Iowa to pay $10 million to siblings abused by adoptive parents

The state of Iowa will pay $10 million to the siblings of a 16-year-old adopted girl who weighed just 56 pounds (25 kilograms) when she died of starvation in 2017, according to a council. State that approved the settlement Monday.


Sabrina Ray was suffering from severe malnutrition when authorities found her body at her home in Perry, about 40 miles (64 kilometers) northwest of Des Moines. She lived with three other foster siblings as well as foster siblings.

Misty Ray, his adoptive mother, was sentenced to life in prison for kidnapping, and Marc Ray, his adoptive father, was sentenced to 80 years in prison for kidnapping and child endangerment. A grandmother and adoptive brother were also sentenced to prison.

Two of Sabrina Ray’s siblings, former foster children who were also adopted by the Rays, claimed that authorities at the Iowa Department of Health and Human Services failed to managed to protect them from severe physical abuse, torture and neglect.

The siblings — identified only by their initials in the filings — had asked for $50 million each, but settled for $5 million each after mediation.

Scott Wadding, the surviving siblings’ attorney, described what they experienced as “the worst torture and abuse a person can imagine.”

Some reports of child abuse accused the Rays of forcing their foster children to drink soapy water, stand over cold air vents, and eat their own vomit.

Me Wadding said that when Sabrina Ray was first brought to the house, the other siblings thought she was “weird” because she wanted to hug them. He said she later died in her sisters’ arms and that he had hoped her death would alert police and free them.

“After all these years of abuse and torture, Sabrina is hugging her sisters like she did the first day she arrived,” Ms.e Wadding. “I keep thinking about that and how, despite how bad things were in that house, they couldn’t take away all that love inside her. It was her until the end. »

An Associated Press request for comment to the Department of Health and Human Services was not immediately returned Monday.

“Indefensible” abuse

In an Oct. 31 letter to the state Board of Appeals, Iowa Assistant Attorney General Stan Thompson called the abuse “indefensible” and said the failures of the foster care system of the State to protect children were important.

“Prolonged exposure to such an environment caused significant physical and emotional harm to these children,” Thompson said.

The State Board of Appeals is responsible for approving claims against state entities and officials.

A state watchdog found in 2020 that Sabrina Ray’s life could have been saved if state social workers and contractors had been more thorough when investigating the youngster’s living conditions girl.

The Iowa State Ombudsman’s report found that the state Department of Health and Human Services received 11 reports of child abuse against adoptive parents between 2010 and 2015. Some of the allegations included comments that Ray looked extremely thin and unhealthy.

Authorities found locks, alarms and coverings on the doors and windows of the bedroom where Sabrina Ray died, according to the report. Police said she slept on a thin mattress on the floor and apparently used the toilet in the toddler room.

Me Wadding said the children were forced to fight for food, had no furniture in their locked rooms and ate only oatmeal for years.

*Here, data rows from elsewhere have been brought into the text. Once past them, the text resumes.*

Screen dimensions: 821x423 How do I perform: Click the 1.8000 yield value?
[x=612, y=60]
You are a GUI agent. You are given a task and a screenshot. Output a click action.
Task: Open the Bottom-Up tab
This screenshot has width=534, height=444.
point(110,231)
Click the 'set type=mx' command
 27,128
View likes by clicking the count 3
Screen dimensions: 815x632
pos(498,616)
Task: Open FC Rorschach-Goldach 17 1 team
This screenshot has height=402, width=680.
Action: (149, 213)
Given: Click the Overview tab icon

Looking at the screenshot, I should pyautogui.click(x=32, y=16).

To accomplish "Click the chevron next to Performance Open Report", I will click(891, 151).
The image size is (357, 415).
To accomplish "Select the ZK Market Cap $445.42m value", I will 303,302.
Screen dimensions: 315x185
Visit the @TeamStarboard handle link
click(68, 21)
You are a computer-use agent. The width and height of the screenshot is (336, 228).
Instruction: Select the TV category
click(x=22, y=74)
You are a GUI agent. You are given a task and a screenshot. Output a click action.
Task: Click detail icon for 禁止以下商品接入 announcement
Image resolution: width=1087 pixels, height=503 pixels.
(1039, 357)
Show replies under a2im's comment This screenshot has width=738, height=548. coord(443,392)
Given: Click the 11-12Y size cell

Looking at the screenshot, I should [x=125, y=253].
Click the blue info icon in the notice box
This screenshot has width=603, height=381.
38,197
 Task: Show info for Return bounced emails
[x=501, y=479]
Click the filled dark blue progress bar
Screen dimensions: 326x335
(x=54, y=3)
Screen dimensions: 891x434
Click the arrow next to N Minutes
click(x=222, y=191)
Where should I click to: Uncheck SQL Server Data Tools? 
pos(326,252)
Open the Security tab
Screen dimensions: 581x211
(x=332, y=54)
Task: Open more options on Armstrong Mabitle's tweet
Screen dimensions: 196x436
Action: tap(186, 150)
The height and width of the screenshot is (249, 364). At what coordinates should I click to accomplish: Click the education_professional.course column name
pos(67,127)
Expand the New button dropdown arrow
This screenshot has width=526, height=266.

He said a sibling repeatedly jumped out of his second-story bedroom window to drink from a neighbor’s garden hose because he was very thirsty.

According to the report, a department inspector failed to check Sabrina Ray’s bedroom just months before her death because she misunderstood a policy requiring a full examination of the home. Other Department of Human Services employees noted in their evaluations that Ray appeared thin, but said they lacked the training to recognize malnutrition.

Part of the settlement approved Monday requires the department to create a task force to ensure the recommendations of the ombudsman’s report are implemented and to make additional suggestions to help improve Iowa’s foster care system.

The task force will include the two siblings’ guardians and the police officer who found Ray’s body after a 911 call.